◆ **The records**
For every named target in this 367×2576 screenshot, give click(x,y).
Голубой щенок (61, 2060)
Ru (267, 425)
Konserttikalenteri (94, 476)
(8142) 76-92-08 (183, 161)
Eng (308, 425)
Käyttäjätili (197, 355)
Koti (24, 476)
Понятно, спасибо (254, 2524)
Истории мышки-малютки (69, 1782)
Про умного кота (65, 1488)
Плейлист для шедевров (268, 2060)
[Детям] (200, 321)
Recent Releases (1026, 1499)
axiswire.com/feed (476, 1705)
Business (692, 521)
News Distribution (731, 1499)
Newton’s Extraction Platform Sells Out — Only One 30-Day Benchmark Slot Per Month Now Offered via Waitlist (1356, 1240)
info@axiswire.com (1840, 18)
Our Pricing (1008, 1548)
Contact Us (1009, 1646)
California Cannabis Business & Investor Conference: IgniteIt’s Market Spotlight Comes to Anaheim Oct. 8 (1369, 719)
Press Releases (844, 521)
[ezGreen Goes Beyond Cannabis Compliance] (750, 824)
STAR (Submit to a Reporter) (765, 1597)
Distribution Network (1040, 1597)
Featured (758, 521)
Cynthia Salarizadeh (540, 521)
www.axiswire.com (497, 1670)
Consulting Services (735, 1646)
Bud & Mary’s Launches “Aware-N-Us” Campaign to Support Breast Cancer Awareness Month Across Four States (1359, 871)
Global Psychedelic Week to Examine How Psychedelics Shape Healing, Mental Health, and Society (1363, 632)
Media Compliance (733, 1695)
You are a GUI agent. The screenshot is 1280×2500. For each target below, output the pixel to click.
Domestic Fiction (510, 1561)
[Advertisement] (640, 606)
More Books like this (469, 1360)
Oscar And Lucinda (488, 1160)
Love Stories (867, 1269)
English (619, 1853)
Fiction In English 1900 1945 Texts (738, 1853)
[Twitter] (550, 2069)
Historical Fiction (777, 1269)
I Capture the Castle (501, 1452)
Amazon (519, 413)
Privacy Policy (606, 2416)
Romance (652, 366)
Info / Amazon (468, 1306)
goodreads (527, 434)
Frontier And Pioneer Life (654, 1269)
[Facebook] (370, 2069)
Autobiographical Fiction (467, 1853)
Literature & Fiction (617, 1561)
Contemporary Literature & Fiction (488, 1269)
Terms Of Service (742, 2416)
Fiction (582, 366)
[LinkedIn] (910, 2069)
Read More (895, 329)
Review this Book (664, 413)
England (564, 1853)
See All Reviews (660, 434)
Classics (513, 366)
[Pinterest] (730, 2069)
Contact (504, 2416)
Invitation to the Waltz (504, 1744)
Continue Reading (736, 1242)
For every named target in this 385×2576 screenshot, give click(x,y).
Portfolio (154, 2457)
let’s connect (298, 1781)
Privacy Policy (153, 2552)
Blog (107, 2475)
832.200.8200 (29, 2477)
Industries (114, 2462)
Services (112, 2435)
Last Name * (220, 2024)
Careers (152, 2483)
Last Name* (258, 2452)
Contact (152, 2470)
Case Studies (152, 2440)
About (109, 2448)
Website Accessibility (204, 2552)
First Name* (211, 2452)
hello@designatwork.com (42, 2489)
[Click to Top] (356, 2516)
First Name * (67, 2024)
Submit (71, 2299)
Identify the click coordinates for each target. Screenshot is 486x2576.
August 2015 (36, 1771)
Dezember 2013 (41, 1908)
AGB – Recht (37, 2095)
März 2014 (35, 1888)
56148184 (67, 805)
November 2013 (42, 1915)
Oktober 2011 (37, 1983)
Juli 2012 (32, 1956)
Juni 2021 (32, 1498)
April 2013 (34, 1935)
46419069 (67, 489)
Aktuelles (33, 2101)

◆ **Exercise requirements**
Identify the lines of the entries containing the string "axiswire". Copy each such line.

◆ **Result for this task**
axiswire.com/feed (476, 1705)
info@axiswire.com (1840, 18)
www.axiswire.com (497, 1670)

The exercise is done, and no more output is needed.